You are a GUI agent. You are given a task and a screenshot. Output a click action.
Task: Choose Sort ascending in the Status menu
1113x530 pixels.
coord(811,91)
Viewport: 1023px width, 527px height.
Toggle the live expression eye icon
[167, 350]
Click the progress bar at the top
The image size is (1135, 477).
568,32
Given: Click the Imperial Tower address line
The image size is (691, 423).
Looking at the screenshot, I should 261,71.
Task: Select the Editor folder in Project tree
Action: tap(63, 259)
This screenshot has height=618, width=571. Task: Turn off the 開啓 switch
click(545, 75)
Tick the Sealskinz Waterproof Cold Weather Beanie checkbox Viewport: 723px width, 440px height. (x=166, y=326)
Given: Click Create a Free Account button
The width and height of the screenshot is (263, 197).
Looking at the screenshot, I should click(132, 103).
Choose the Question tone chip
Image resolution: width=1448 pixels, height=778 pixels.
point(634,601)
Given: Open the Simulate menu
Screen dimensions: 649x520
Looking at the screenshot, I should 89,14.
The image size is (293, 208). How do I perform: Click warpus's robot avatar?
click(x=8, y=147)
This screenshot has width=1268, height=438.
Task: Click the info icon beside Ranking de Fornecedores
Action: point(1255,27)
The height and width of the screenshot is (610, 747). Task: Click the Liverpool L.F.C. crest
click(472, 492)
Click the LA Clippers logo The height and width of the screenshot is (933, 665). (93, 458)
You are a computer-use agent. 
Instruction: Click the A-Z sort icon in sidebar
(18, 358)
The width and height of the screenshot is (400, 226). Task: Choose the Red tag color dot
══════
**ABOUT THIS EXERCISE**
Return all of the data precisely as it appears.

**RESPONSE AREA**
You are a GUI agent. You are given a task and a screenshot. Output a click action.
Task: Choose Sort ascending in the Status menu
1113x530 pixels.
coord(811,91)
Viewport: 1023px width, 527px height.
Toggle the live expression eye icon
[167, 350]
Click the progress bar at the top
The image size is (1135, 477).
568,32
Given: Click the Imperial Tower address line
The image size is (691, 423).
Looking at the screenshot, I should 261,71.
Task: Select the Editor folder in Project tree
Action: tap(63, 259)
This screenshot has height=618, width=571. Task: Turn off the 開啓 switch
click(545, 75)
Tick the Sealskinz Waterproof Cold Weather Beanie checkbox Viewport: 723px width, 440px height. (x=166, y=326)
Given: Click Create a Free Account button
The width and height of the screenshot is (263, 197).
Looking at the screenshot, I should click(132, 103).
Choose the Question tone chip
Image resolution: width=1448 pixels, height=778 pixels.
point(634,601)
Given: Open the Simulate menu
Screen dimensions: 649x520
Looking at the screenshot, I should 89,14.
The image size is (293, 208). How do I perform: Click warpus's robot avatar?
click(x=8, y=147)
This screenshot has width=1268, height=438.
Task: Click the info icon beside Ranking de Fornecedores
Action: point(1255,27)
The height and width of the screenshot is (610, 747). Task: Click the Liverpool L.F.C. crest
click(472, 492)
Click the LA Clippers logo The height and width of the screenshot is (933, 665). (93, 458)
You are a computer-use agent. 
Instruction: Click the A-Z sort icon in sidebar
(18, 358)
The width and height of the screenshot is (400, 226). Task: Choose the Red tag color dot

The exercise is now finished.